Light-induced magnetic waves in materials engineered at the atomic scale
Researchers explore ultrafast control of magnetism across interfaces
Transition metal oxides, such as manganites, cuprates or nickelates, have attracted enormous interest among researchers since their electric and magnetic properties can be altered by even subtle changes of external parameters, such as temperature, and electric or magnetic fields. “But there is also a strong correlation between the atomic arrangement of the crystal lattice and these properties, so that controlled structural modifications allow for tuning the electronic and magnetic state of these materials, too,” said Michael Först, scientist at the Max Planck Institute and one of the lead authors of this work.
More recently, researchers started studying heterostructures composed of different oxide materials. An atomically-thin oxide film on a substrate can have properties very different from its bulk form due to a variety of interface effects, including mechanical strain produced at the interface between the substrate and the film. This makes complex oxide heterostructures a versatile tool for engineering materials and devices properties. “In the present work, we studied the possibility to dynamically control the properties of a thin functional film by modifying the atomic structure of the substrate with light,” said Andrea Caviglia, now at the Kavli Institute of Nanoscience at Delft University of Technology.
At cryogenic temperatures, neodymium nickelate (NdNiO3) is an antiferromagnetic insulator, i.e. the spins of the valence electrons align in an alternating pattern with no resulting net magnetization. Above 200 K, this material becomes a metal and the antiferromagnetic spin ordering disappears concomitantly. When an epitaxial NdNiO3 thin film is grown on a lanthanum aluminate (LaAlO3) substrate, the slightly different lattice constants of the two materials induce static strain in the film leading to a reduction of the insulator–metal-transition temperature from 200 K of the bulk material to about 130 K.
Interestingly, the electrical properties of the NdNiO3 film can be changed on ultrafast time scales by selectively exciting lattice vibrations in the LaAlO3 substrate. This was shown in an earlier publication of the main authors in Physical Review Letters. “In that experiment, a mid-infrared laser pulse at 15 µm wavelength triggered a vibrational mode in the substrate and a drastic change of electrical conductivity in the nickelate film was observed by measuring the change of the sample reflectivity with a terahertz, that is far-infrared, pulse,” said Caviglia.
In the current work, the group studied the effect this substrate excitation has on the magnetic properties of the nickelate film. To measure these changes with high spatial and temporal resolution, the team used a technique called time-resolved resonant soft X-ray diffraction at the Linac Coherent Light Source (LCLS) free-electron laser at SLAC, California. The LCLS femtosecond X-ray pulses scatter off the film, carrying time-stamped signatures of the material’s spin ordering that the physicists then used to reconstruct the spatiotemporal magnetic dynamics.

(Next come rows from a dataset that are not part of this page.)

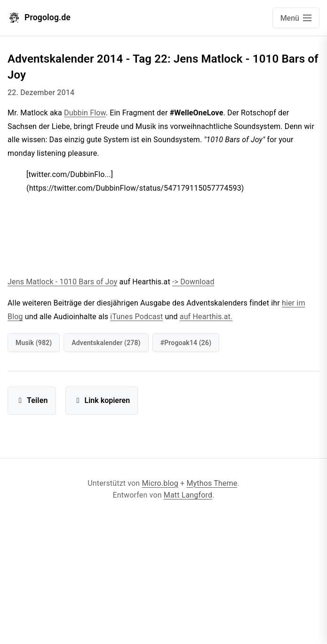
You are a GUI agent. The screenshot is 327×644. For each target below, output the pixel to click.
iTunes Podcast (136, 316)
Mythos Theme (212, 483)
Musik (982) (33, 343)
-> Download (193, 282)
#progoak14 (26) (186, 343)
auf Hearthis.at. (206, 316)
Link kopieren (102, 400)
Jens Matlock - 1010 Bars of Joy (62, 282)
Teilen (32, 400)
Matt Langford (188, 495)
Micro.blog (160, 483)
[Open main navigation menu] (296, 18)
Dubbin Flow (85, 113)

First, the researchers found that the magnetic ordering melts on a timescale of few picoseconds, i.e. at similar time scales as the insulator–metal transition observed earlier, thus suggesting that both processes are connected.

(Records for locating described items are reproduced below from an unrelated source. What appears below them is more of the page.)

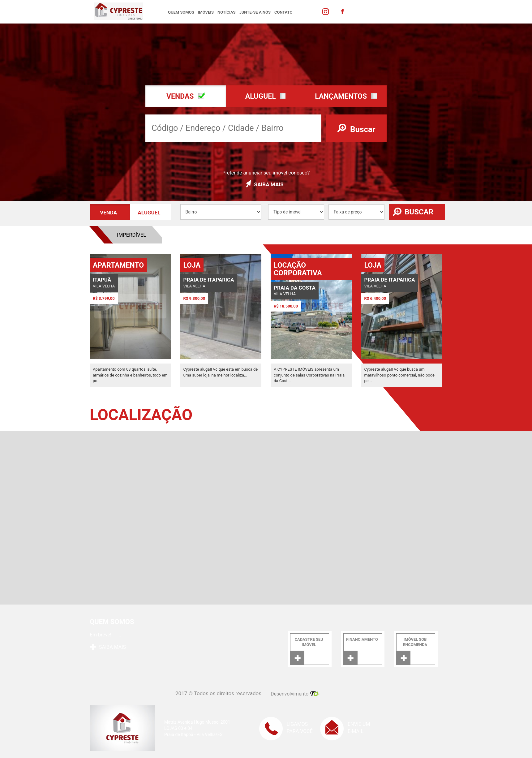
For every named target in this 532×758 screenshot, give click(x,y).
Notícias (226, 12)
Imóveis (206, 12)
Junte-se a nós (255, 12)
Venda (175, 235)
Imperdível (227, 235)
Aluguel (122, 235)
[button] (185, 96)
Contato (283, 12)
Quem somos (181, 12)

“Even more interestingly, the diffraction experiment showed that the magnetic melting in the nickelate starts locally at the interface to the substrate and propagates, comparable to a wave, from there into the NdNiO3 film,” said Först. “The high speed at which this wave front propagates, indicates that these dynamics are driven by local changes of the electronic structure at the interface”, he added.
Indeed, a theoretical model, assuming the creation of freely movable charge carriers at the hetero-interface by the substrate lattice vibrations, supports this picture. These charges are likely to scramble the antiferromagnetic order as they propagate into the film.
This work was made possible by the ERC Synergy Grant “Frontiers in Quantum Materials’ Control” (Q-MAC), which brings together scientists from the institutions listed above. Further institutions involved in the collaboration are the Diamond Light Source, the Brookhaven National Laboratory, the Lawrence Berkeley National Laboratory, the Stanford Linear Accelerator Center, and the National University of Singapore. CFEL is a cooperation of DESY, the Max Planck Society and the University of Hamburg.